In this book and in common usage, JavaScript is ECMAScript and vice versa. Sometimes, particularly during the decade of different groups doing different things, “JavaScript” was used to specifically mean the language Mozilla was developing (which had several features that either never made it into ECMAScript, or changed markedly before they did), but since Harmony that usage is increasingly outdated.

ES6? ES7? ES2015? ES2020?

Having all these various abbreviations can be confusing, not least because some have edition numbers but others have years. This section explains what they are and why there are two kinds of them.

Up through the 5th Edition, TC39 referred to versions of the specification via their edition number. The full title of the 5th Edition spec is:

• Standard ECMA-262
• 5th Edition / December 2009
• ECMAScript Language Specification

Since “ECMAScript 5th Edition” is a bit of a mouthful, saying “ES5” was the natural thing to do.

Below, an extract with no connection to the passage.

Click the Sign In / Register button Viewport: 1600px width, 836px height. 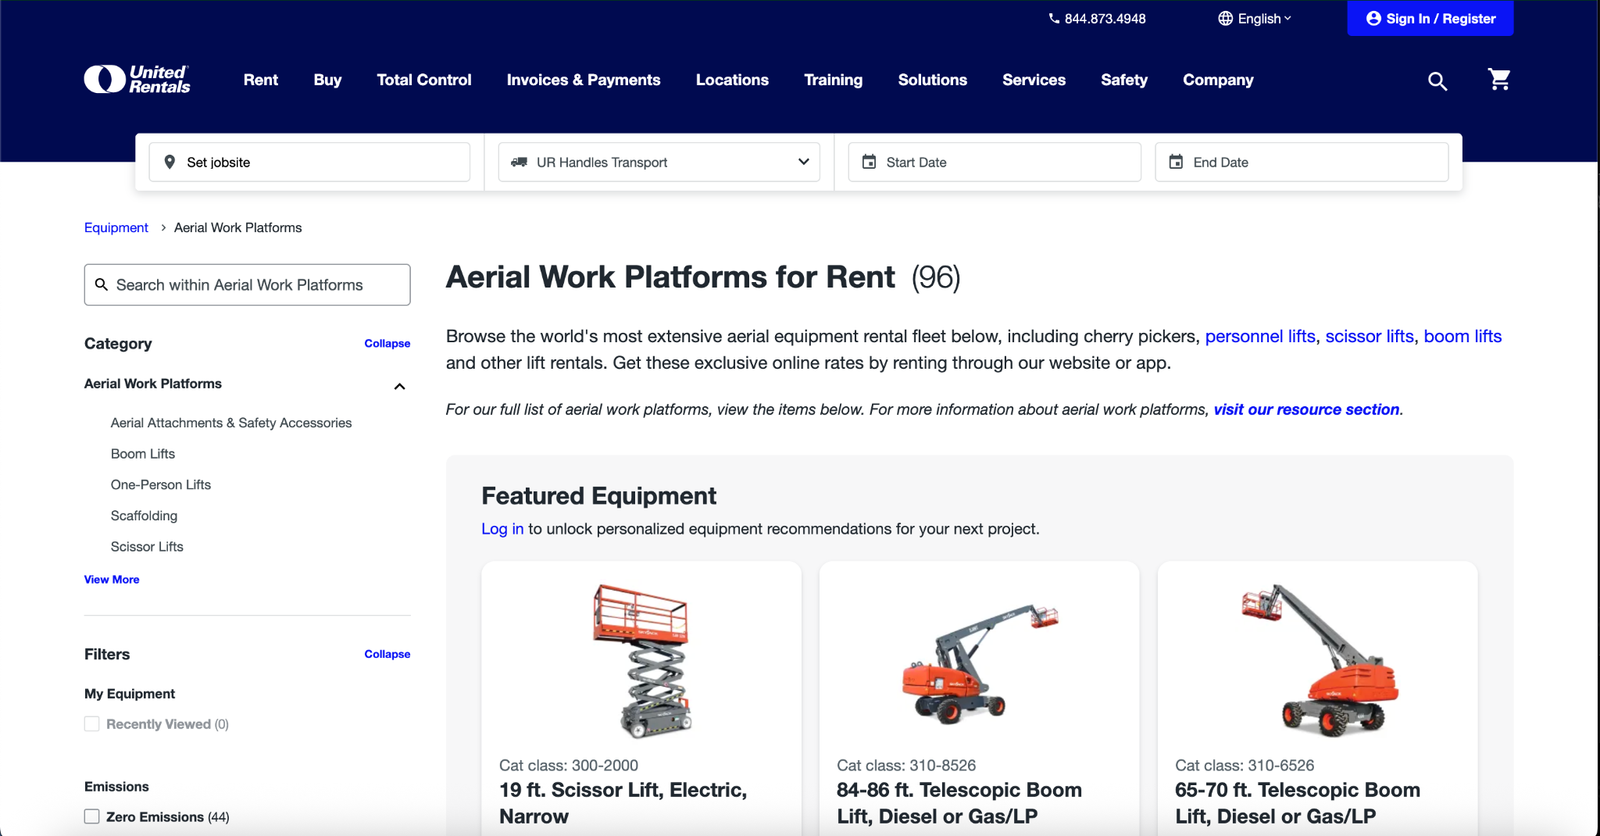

Starting with the 6th Edition in 2015, TC39 adopted a continual improvement process where the specification is a living editor's draft³ with annual snapshots. (More about that later in this chapter.) When they did that, they added the year to the language name:

• Standard ECMA-262
• 6th Edition / June 2015
• ECMAScript® 2015 Language Specification

So the ECMAScript 6th Edition standard (“ES6”) defines ECMAScript 2015, or “ES2015” for short. Prior to publication, “ES6” became a buzzword of its own and is still in common usage. (Unfortunately, it's often used inaccurately, referring not just to features from ES2015, but also to features that came afterward in ES2016, ES2017, and so on.)

That's why there are two styles, the style using the edition (ES6, ES7, …) and the style using the year (ES2015, ES2016, …). Which you use is up to you. ES6 is ES2015 (or sometimes, incorrectly, ES2015+), ES7 is ES2016, ES8 is ES2017, and so on through (as of this book's release) ES11, which is ES2020. You'll also see “ESnext” or “ES.next,” which are sometimes used to refer to upcoming changes.

In this book, I use what I see as the emerging consensus: the old style for ES5 and earlier, and the new style for ES2015 and later.

All of that said, although I will usually call out the specific edition where a feature was introduced, the fact that Array.prototype.includes is from ES2016 and Object.values is from ES2017 doesn't really matter very much. What matters more is what's actually supported in your target environments and whether you need to either refrain from using a specific feature, or transpile and/or polyfill it. (More on transpiling and polyfilling later in the “Using Today's Toys in Yesterday's Environments, and Tomorrow's Toys Today” section.)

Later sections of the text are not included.